AWS Certified Developer – Associate (DVA-C02) — Question 535

A developer is building an application that consists of many AWS Lambda functions. The Lambda functions connect to a single Amazon RDS database.

The developer needs to implement a solution to store the database credentials securely. When the credentials are updated, the Lambda functions must be able to use the new credentials without requiring a code update or a configuration update.

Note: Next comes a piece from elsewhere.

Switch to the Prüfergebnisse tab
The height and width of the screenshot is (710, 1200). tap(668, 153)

Which solution will meet these requirements?

Answer options

• A. Store the credentials as a secret in AWS Secrets Manager. Access the secret at runtime from within the Lambda functions.
• B. Store the credentials as a secret in AWS Secrets Manager. Access the credentials in environment variables by using the containerDefinitions and valueFrom elements in reference to the secret value.
• C. Store the credentials as a SecureString parameter in AWS Systems Manager Parameter Store. Add a trigger to pass the credentials to the Lambda functions when the Lambda functions run.
• D. Store the credentials as a SecureString parameter in AWS Systems Manager Parameter Store. Add a reference to the parameter in an environment variable in the Lambda functions.

Correct answer: A

Explanation

AWS Secrets Manager allows AWS Lambda functions to retrieve the latest database credentials dynamically at runtime, ensuring that credential rotation does not require code or configuration updates. Option B is incorrect because 'containerDefinitions' is used for Amazon ECS, not AWS Lambda. Options C and D are incorrect because utilizing environment variables to store or reference parameters would require a configuration update to the Lambda function to reflect any changes to the credentials.